Stored data entries:
****************************************

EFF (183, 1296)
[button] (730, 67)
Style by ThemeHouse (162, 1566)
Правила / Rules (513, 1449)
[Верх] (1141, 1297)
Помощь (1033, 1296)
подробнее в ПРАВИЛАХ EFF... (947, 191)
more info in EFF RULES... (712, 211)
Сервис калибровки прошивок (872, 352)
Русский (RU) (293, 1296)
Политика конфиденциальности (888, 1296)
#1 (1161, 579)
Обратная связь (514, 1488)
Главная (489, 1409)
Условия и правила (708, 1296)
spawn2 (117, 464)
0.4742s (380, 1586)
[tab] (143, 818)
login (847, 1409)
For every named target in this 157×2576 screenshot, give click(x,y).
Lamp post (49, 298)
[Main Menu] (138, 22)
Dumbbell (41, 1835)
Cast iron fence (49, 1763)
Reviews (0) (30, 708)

****************************************

WORK TO BE COMPLETED: What the exercise needs is every record again, word for word.

REPLY:
EFF (183, 1296)
[button] (730, 67)
Style by ThemeHouse (162, 1566)
Правила / Rules (513, 1449)
[Верх] (1141, 1297)
Помощь (1033, 1296)
подробнее в ПРАВИЛАХ EFF... (947, 191)
more info in EFF RULES... (712, 211)
Сервис калибровки прошивок (872, 352)
Русский (RU) (293, 1296)
Политика конфиденциальности (888, 1296)
#1 (1161, 579)
Обратная связь (514, 1488)
Главная (489, 1409)
Условия и правила (708, 1296)
spawn2 (117, 464)
0.4742s (380, 1586)
[tab] (143, 818)
login (847, 1409)
For every named target in this 157×2576 screenshot, give click(x,y).
Lamp post (49, 298)
[Main Menu] (138, 22)
Dumbbell (41, 1835)
Cast iron fence (49, 1763)
Reviews (0) (30, 708)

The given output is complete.